Goliath's cry, "Give me a Man, that we may fight together," was uttered in contempt of David's size. But in the days of the Philistines, no less than now, a very small hand, directed by an accurate eye and a powerful conviction, was found quite large enough to inject a fatal significance into so simple a weapon as a slung-shot.

Neil Morgan was only one year older than Kit, but he was several years larger and heavier, and he scoffed at Kit's peaceful rule of his followers. He himself went in for tearing off his coat at the slightest provocation, and, in the parlance of the boys, "squaring up," calling out as he did so:

"Come on! If any one wants to fight, let him come on!"

His combative fists had long burned to belabour Kit's calm, well-tempered anatomy, and Kit's attitude towards the use of his sobriquet furnished the opportunity.
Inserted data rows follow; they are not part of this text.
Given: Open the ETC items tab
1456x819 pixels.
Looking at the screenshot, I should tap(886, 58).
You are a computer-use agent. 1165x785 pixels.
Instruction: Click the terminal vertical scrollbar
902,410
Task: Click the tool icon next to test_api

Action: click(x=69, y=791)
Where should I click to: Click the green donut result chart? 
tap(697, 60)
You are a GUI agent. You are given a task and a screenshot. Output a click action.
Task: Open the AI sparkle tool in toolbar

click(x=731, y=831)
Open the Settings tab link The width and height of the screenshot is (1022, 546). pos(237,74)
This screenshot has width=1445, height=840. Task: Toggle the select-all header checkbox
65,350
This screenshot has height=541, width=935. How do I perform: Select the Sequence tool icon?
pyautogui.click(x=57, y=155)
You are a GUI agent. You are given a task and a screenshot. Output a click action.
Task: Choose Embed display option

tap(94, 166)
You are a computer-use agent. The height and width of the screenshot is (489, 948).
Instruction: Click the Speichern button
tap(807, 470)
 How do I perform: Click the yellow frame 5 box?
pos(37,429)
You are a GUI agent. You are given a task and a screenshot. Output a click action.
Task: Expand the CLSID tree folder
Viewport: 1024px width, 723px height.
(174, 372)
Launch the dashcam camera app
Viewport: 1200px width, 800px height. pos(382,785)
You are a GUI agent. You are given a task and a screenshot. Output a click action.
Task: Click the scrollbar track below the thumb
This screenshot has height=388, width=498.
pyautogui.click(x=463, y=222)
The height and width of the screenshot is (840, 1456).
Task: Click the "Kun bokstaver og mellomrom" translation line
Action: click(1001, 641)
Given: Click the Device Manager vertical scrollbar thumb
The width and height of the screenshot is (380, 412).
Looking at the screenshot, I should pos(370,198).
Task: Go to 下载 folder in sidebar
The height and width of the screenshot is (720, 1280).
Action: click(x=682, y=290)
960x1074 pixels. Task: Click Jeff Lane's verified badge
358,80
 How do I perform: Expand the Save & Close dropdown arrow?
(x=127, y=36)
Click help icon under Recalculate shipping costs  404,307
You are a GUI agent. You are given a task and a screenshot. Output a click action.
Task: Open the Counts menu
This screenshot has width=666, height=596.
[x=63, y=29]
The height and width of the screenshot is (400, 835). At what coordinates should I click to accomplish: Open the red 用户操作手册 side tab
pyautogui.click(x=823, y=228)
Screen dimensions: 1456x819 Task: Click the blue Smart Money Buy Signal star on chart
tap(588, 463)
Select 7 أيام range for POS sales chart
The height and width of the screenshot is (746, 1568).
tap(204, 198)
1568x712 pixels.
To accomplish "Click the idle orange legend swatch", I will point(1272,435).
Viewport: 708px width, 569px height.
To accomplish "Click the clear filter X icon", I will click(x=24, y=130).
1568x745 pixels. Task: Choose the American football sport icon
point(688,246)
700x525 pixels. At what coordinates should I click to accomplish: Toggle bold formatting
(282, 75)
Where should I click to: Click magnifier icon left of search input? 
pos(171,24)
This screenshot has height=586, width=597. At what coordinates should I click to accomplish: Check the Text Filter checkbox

He publicly announced that Stub was in every way a suitable name for such a stub of a boy, and declared his intention of distinguishing him by it whenever he saw fit.

This coming to Kit's knowledge, he resolved upon Morgan's early downfall.

"Of course she will feel sore about it," he reflected, "but that fellow must be settled."

Kit, like other leaders the world over, through all the ages, exercised his generalship, as he did all else, with the consideration of one fair goddess ever in his mind. He called his goddess Judy. Church records witnessed that she had been baptized Helen Judith, but Judy fell in with his theory regarding easy, comfortable names.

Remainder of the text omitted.